─── Given records ───

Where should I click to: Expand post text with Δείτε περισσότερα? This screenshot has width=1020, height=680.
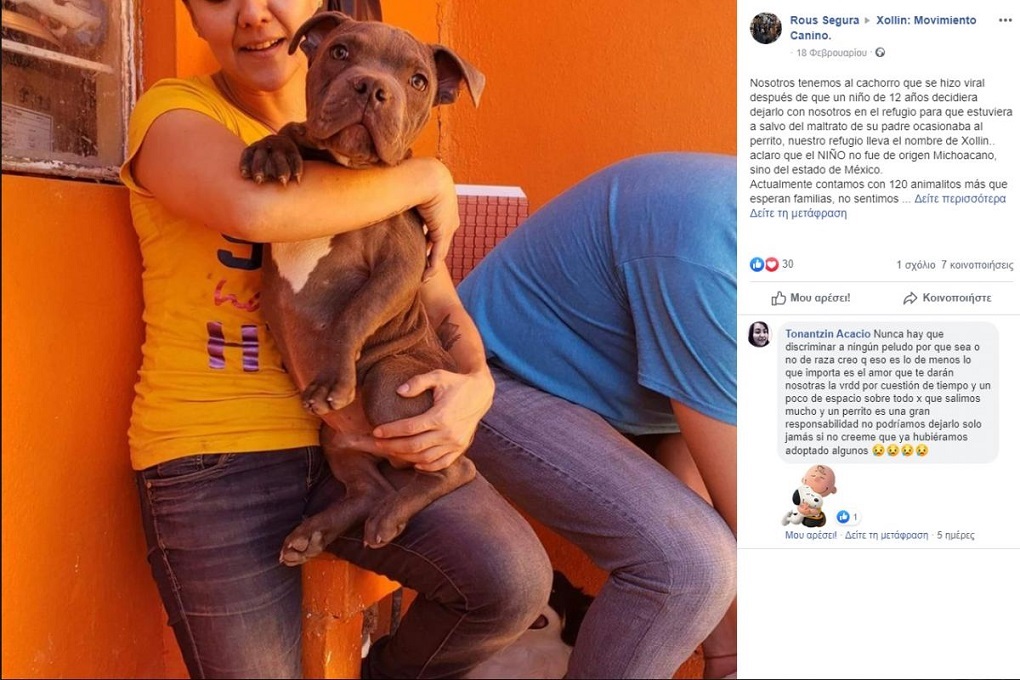point(960,199)
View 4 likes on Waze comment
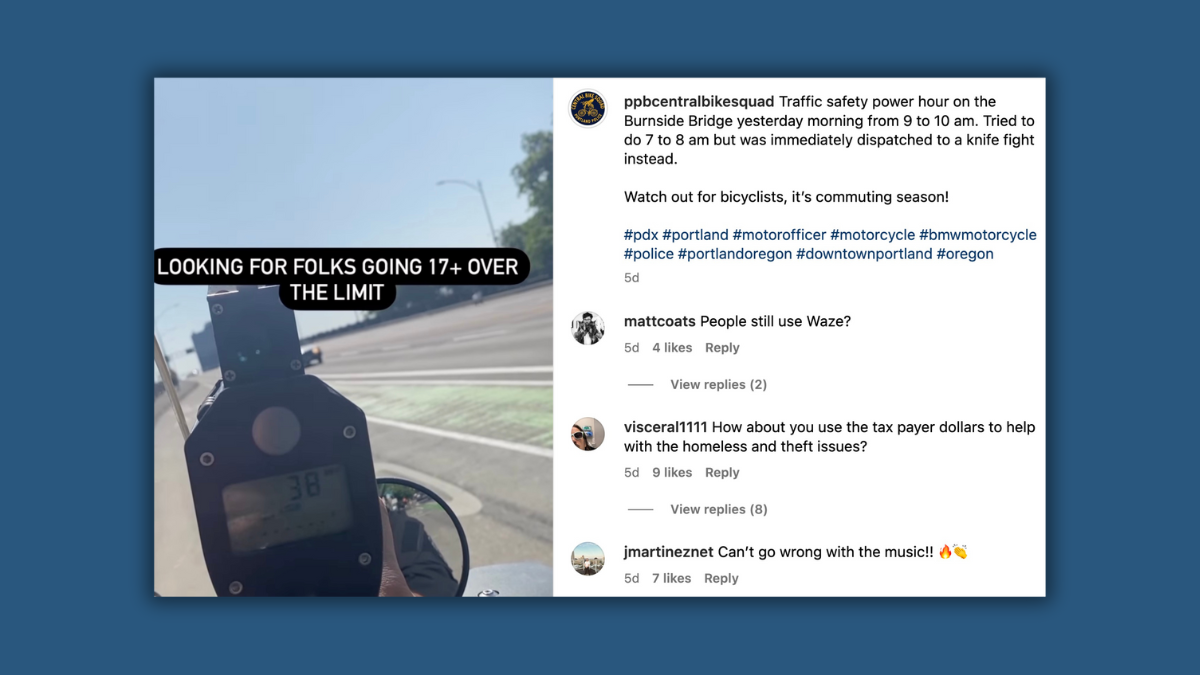The width and height of the screenshot is (1200, 675). [672, 348]
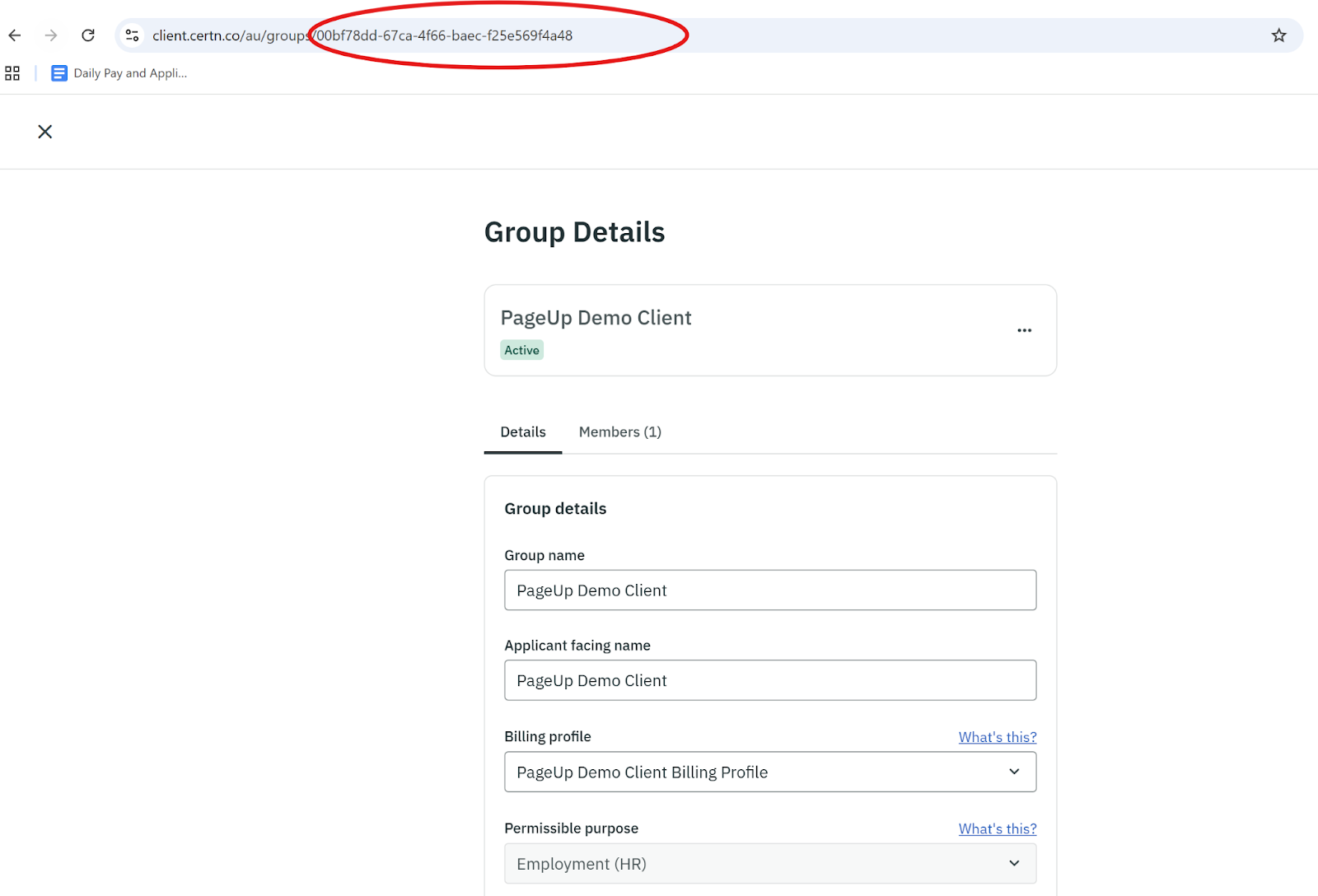Reload the current page
Viewport: 1318px width, 896px height.
pyautogui.click(x=88, y=35)
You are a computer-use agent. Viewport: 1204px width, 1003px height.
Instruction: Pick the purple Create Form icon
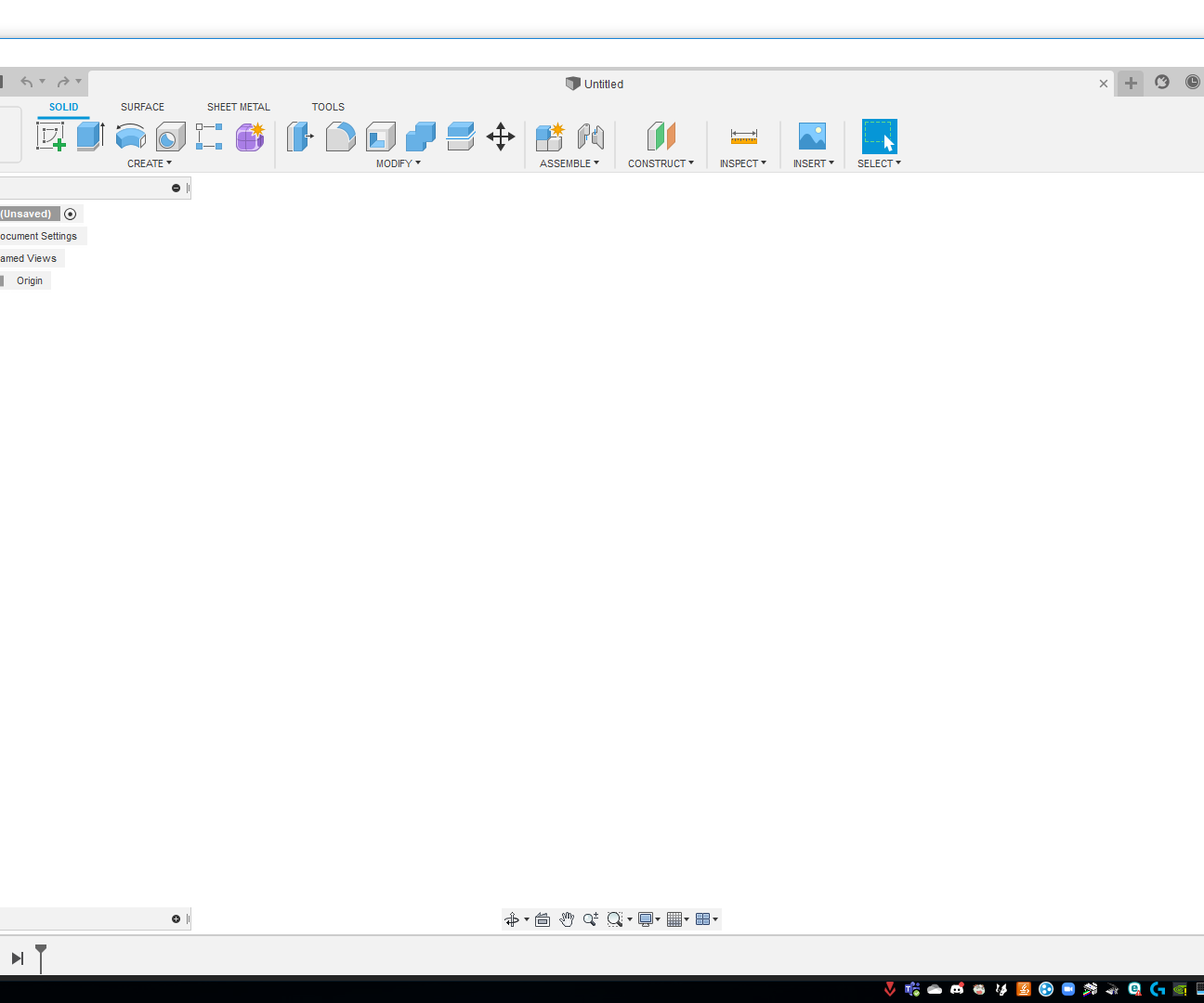click(x=250, y=137)
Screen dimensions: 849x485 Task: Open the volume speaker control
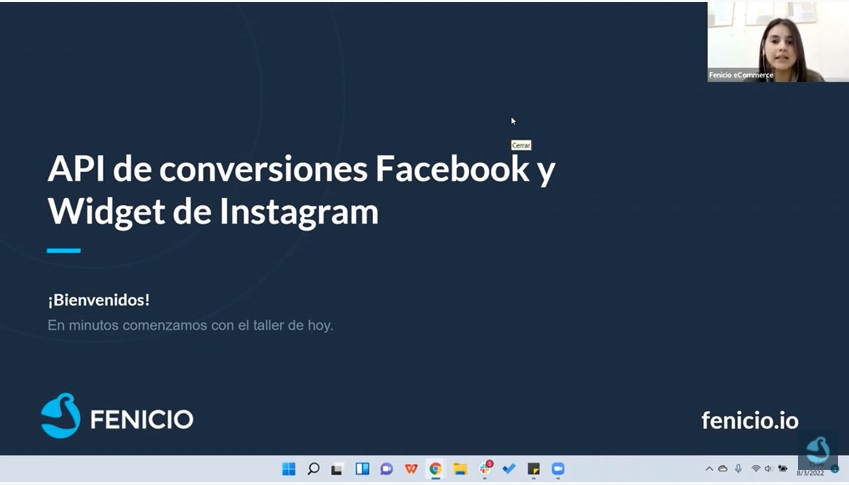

───

The problem
Rewrite all the items above, swapping "Instruction" for "Command" and keeping everything else the same. Leave the pictures out of your answer.

Complete response
Where should I click to: Expand post text with Δείτε περισσότερα? This screenshot has width=1020, height=680.
point(960,199)
View 4 likes on Waze comment
The width and height of the screenshot is (1200, 675). [672, 348]
Reload the current page
Viewport: 1318px width, 896px height.
pyautogui.click(x=88, y=35)
You are a computer-use agent. Viewport: 1204px width, 1003px height.
Command: Pick the purple Create Form icon
click(x=250, y=137)
Screen dimensions: 849x485 Task: Open the volume speaker control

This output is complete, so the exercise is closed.